- Task objective:
Images are not part of the copy; write out the rest of the data exactly as given.

------------------------------------------------------------------------

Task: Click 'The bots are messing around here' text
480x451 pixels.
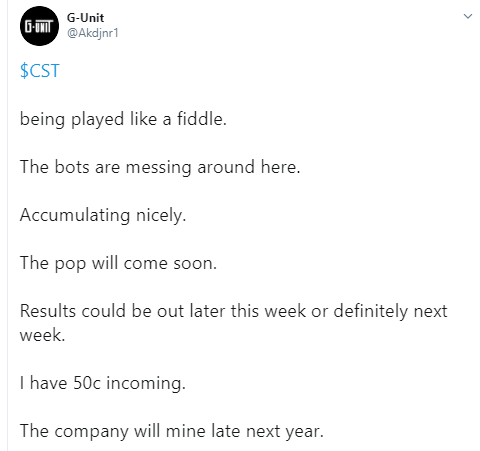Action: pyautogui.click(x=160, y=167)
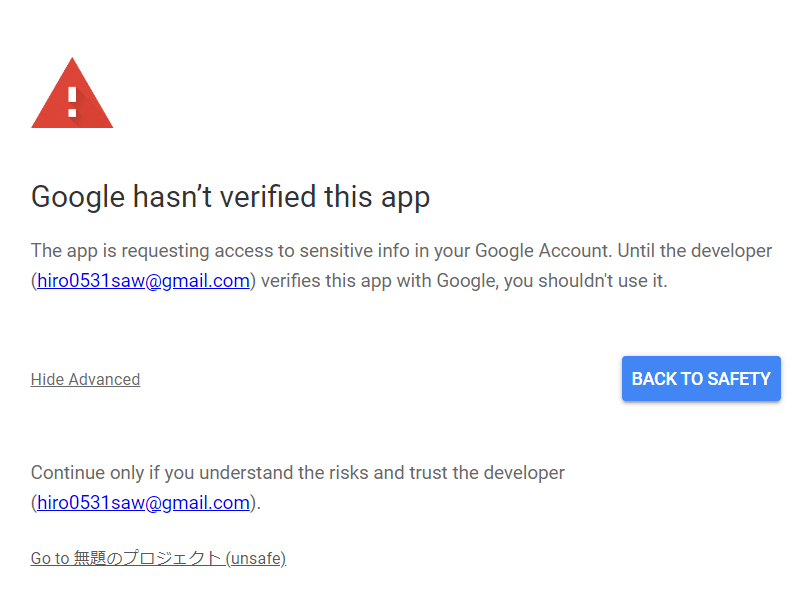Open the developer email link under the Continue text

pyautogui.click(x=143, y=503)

------------------------------------------------------------------------

- Expected answer:
Task: Click 'The bots are messing around here' text
480x451 pixels.
Action: pyautogui.click(x=160, y=167)
Open the developer email link under the Continue text

pyautogui.click(x=143, y=503)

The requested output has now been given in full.